Listed records:
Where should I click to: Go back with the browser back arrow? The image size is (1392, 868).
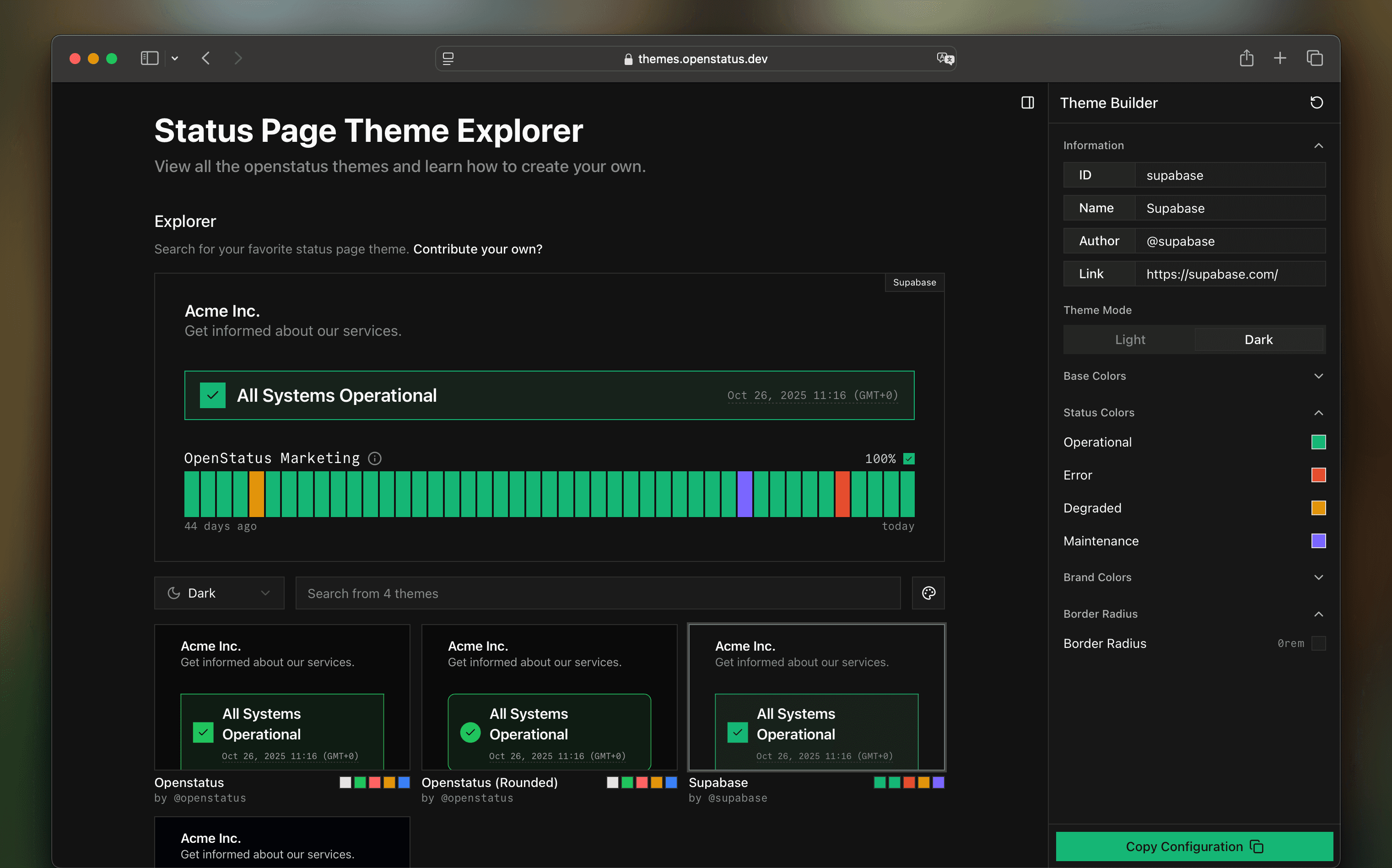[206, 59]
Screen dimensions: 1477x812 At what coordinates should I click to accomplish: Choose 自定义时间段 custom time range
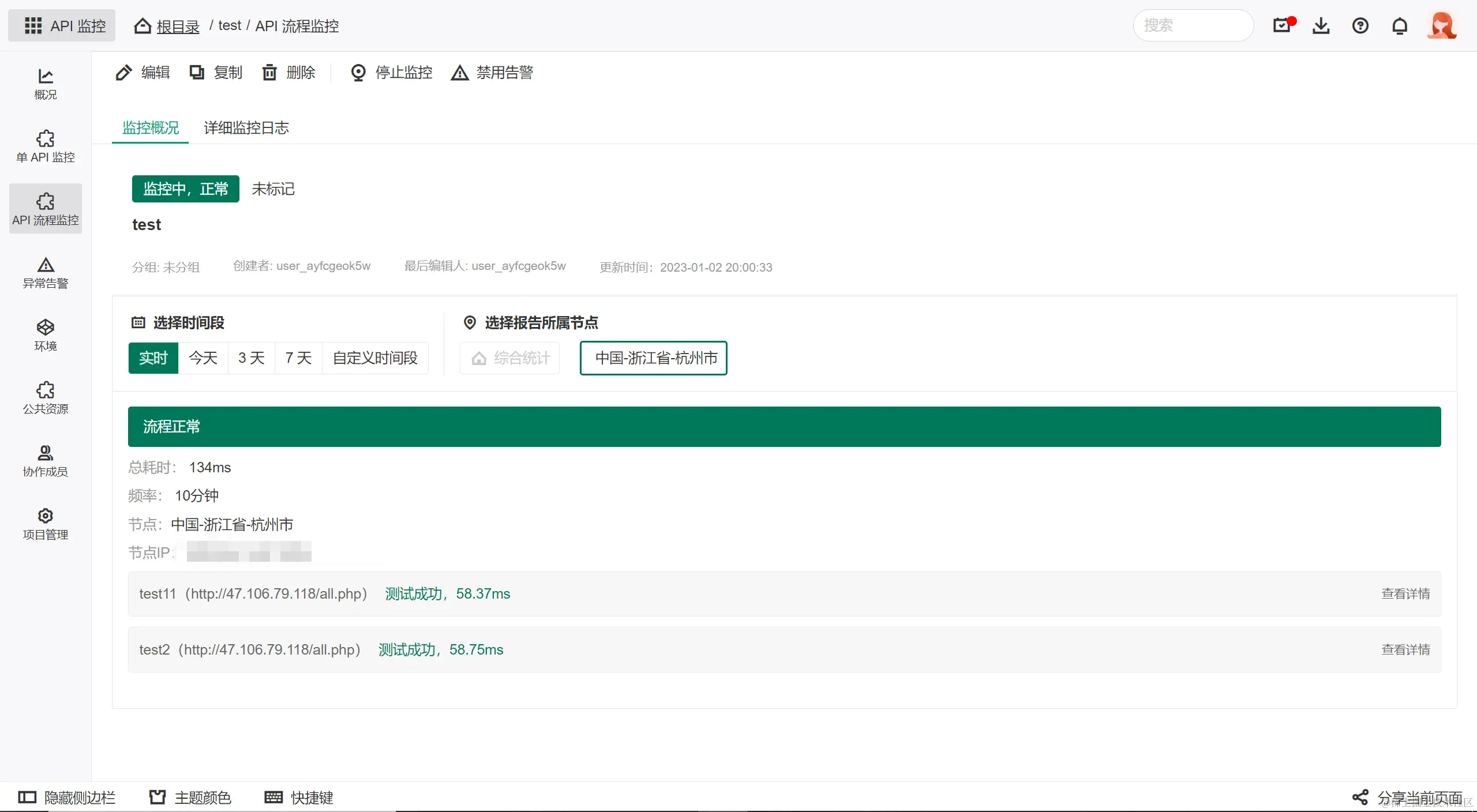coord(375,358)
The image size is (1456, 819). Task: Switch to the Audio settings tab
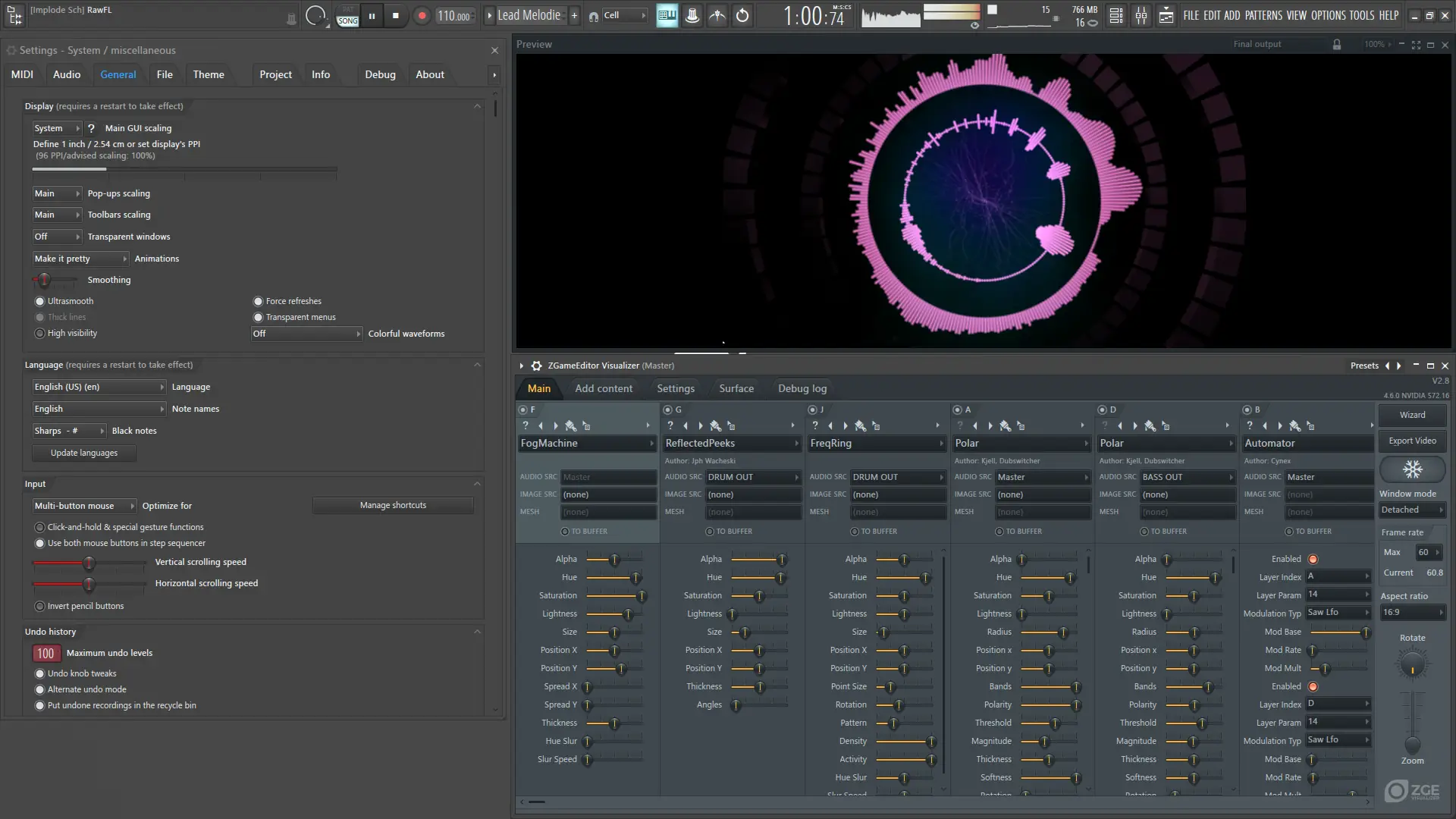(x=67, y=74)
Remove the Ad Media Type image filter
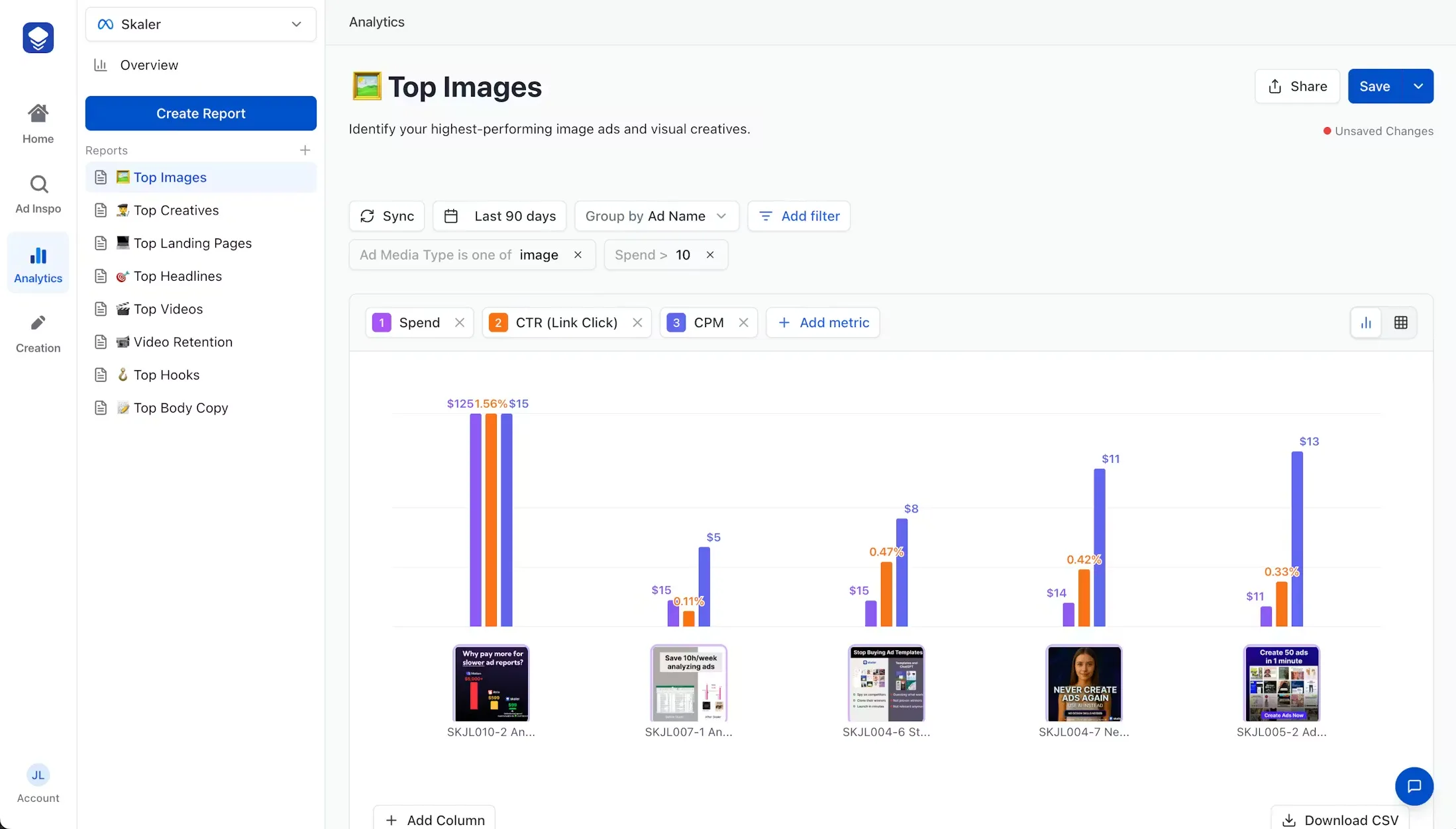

Exercise requirements: Would you please print only the lines running from the one with "The image size is (1456, 819)." to the final line of the entries above, exactly as written and without pictures?

Task output:
The image size is (1456, 819). Task: Switch to the Audio settings tab
(x=67, y=74)
Remove the Ad Media Type image filter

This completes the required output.